With the exception of returning from a local procedure to the global caller that initiated local execution, there is no implicit synchronization required of the locally executing processors. Variables declared in a local procedure are held in local storage, private to each processor. To access data outside the processor requires either preparatory communication to copy data into the processor before running the local code, or explicit communication operations between the separately executing copies of the local procedure. Individual implementations may provide implementation-dependent means for communicating, for example, through a message-passing library or a shared-memory mechanism. Such communication mechanisms are beyond the scope of this specification. Note, however, that many useful portable algorithms that require only independence of control structure can take advantage of local routines, without requiring a communication facility.
The LOCAL model assumes only that nonsequential array axes are mapped independently to axes of a rectangular processor grid, each array axis to at most one processor axis (no ``skew'' distributions) and no two array axes to the same processor axis.
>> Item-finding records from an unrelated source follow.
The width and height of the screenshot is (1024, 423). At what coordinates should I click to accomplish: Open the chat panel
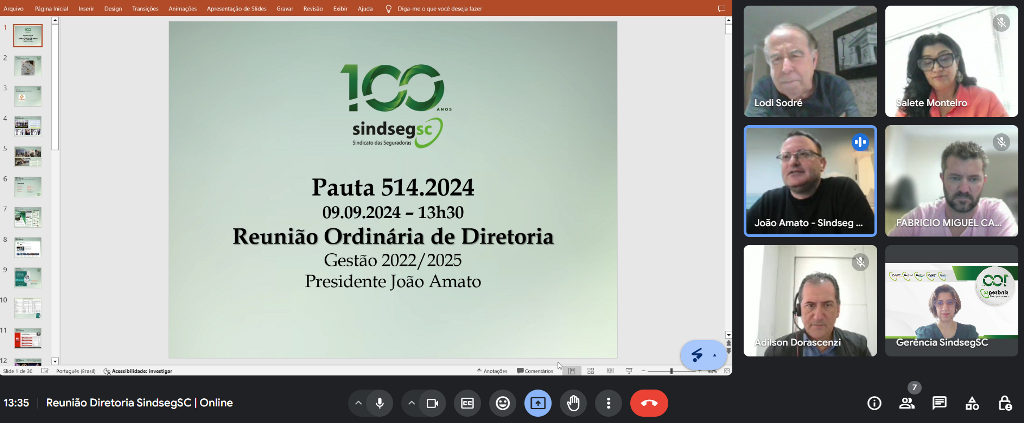939,403
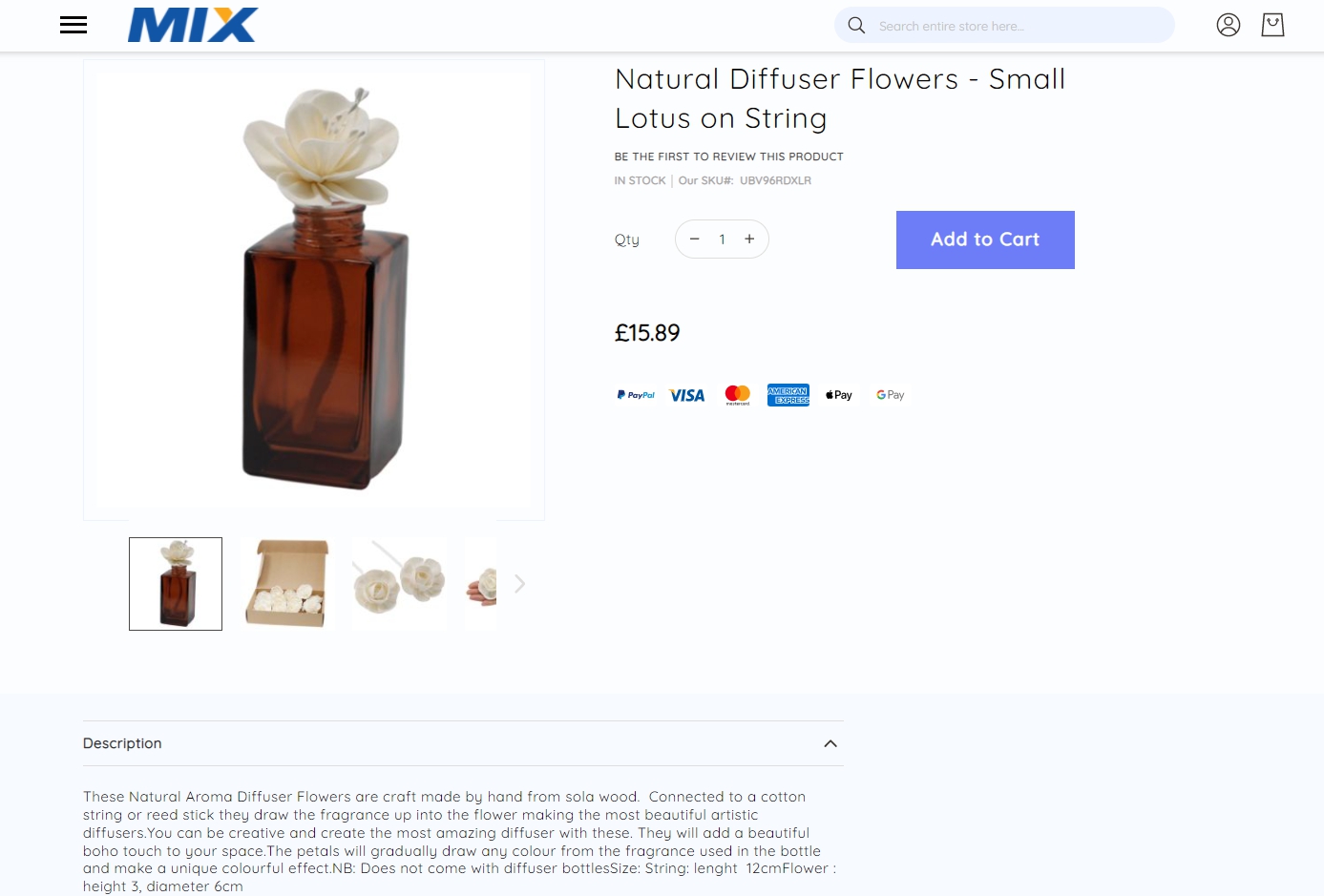
Task: Click the PayPal payment icon
Action: click(636, 395)
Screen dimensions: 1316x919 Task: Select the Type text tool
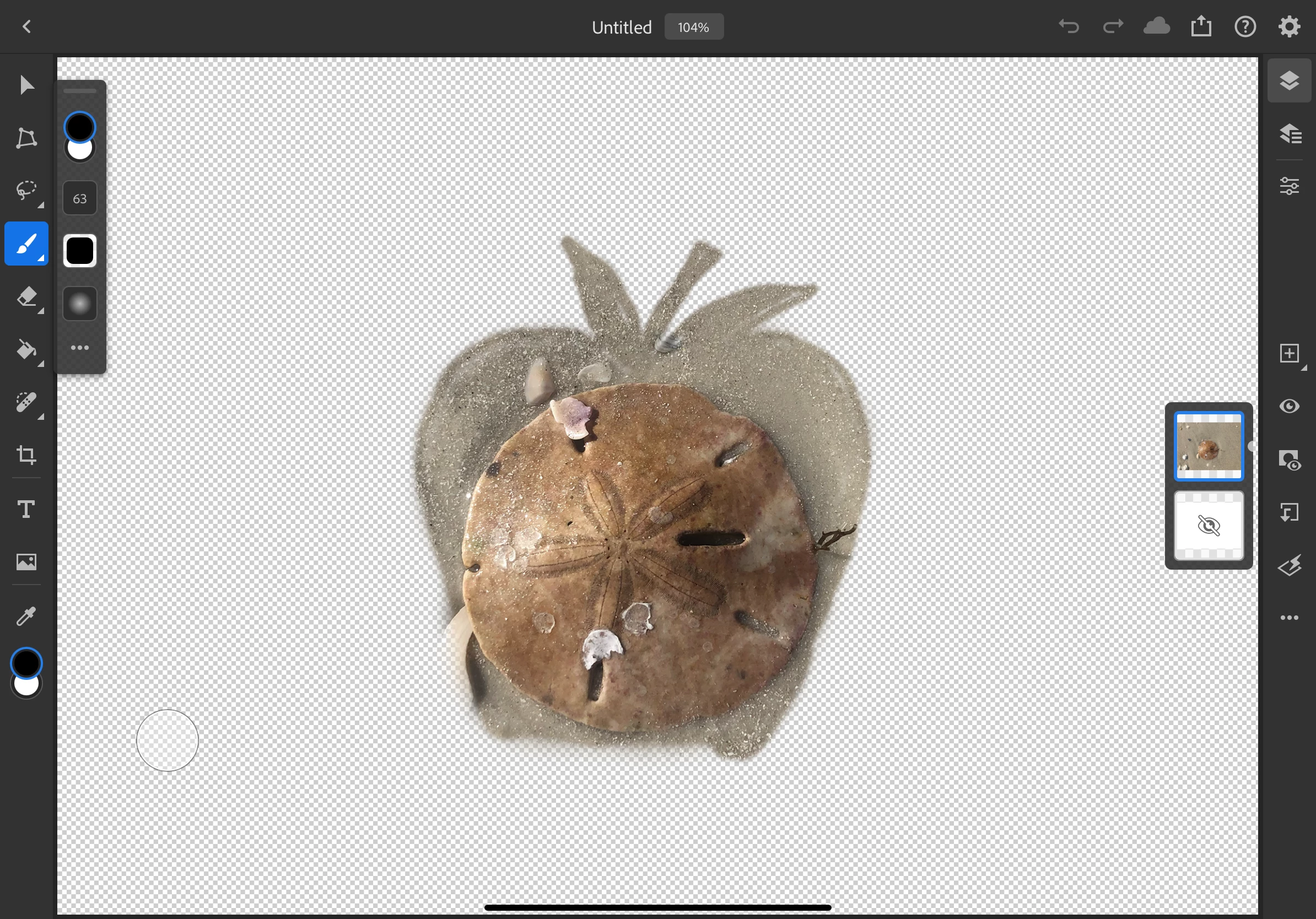[x=26, y=509]
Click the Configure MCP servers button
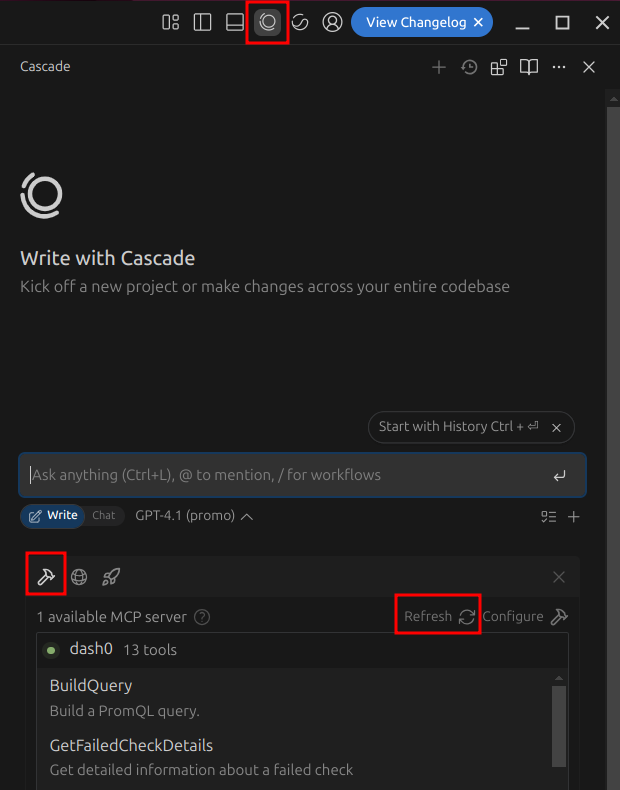This screenshot has height=790, width=620. pyautogui.click(x=525, y=616)
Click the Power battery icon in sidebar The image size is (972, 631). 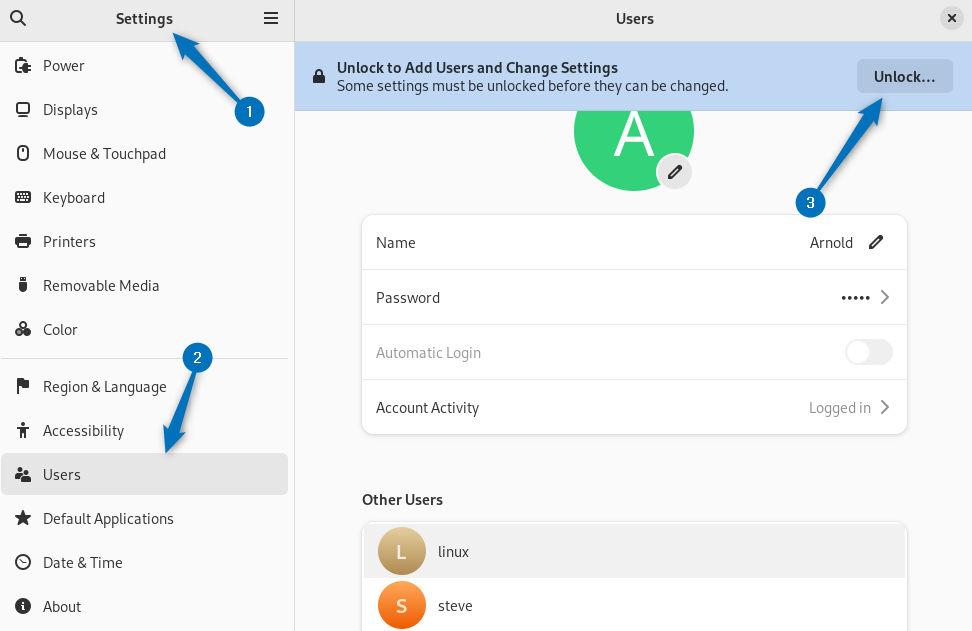pos(23,66)
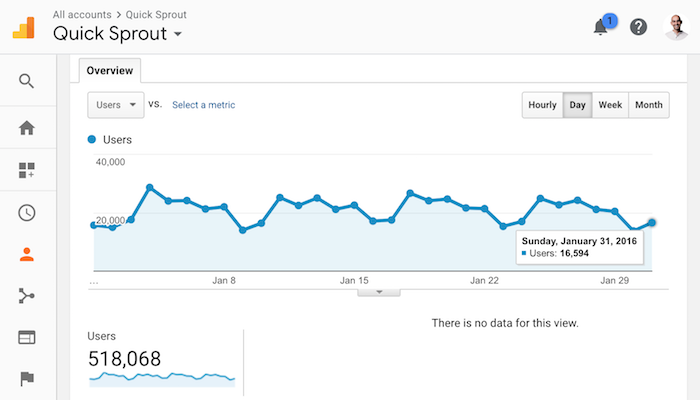
Task: Click the Select a metric link
Action: (x=204, y=105)
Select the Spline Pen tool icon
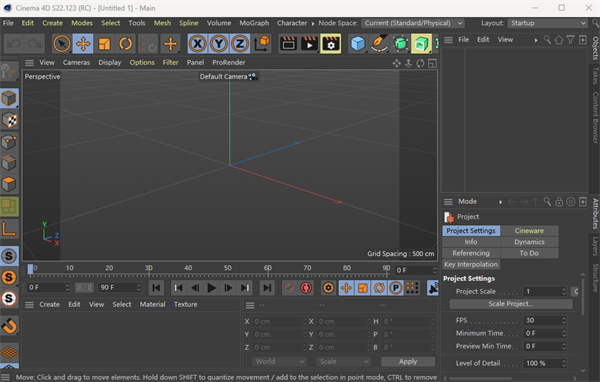600x382 pixels. [x=379, y=44]
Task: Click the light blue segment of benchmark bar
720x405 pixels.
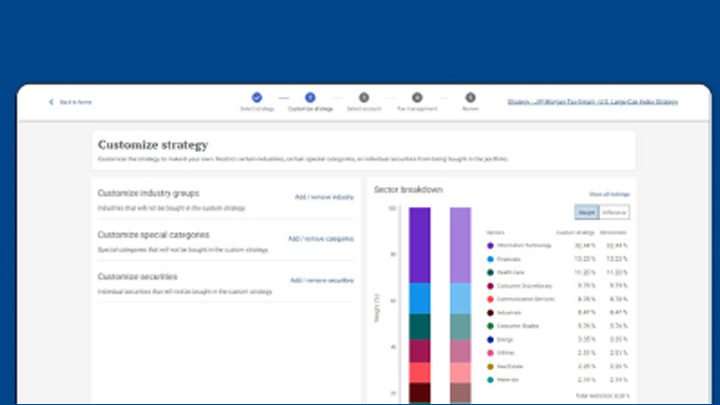Action: pyautogui.click(x=460, y=298)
This restriction suffices to ensure that each physical processor contains a subset of array elements that can be locally arranged in a rectangular configuration. (Of course, to compute the global indices of an element given its local indices, or vice versa, may be quite a tangled computation--but it will be possible.) In the case of cyclic distributions, multiple sections of the array may be mapped to the local processors.
It is recommended that if, in any given implementation, an extrinsic type does not obey the conventions described in this section, then its model name or keyword should not contain the word LOCAL.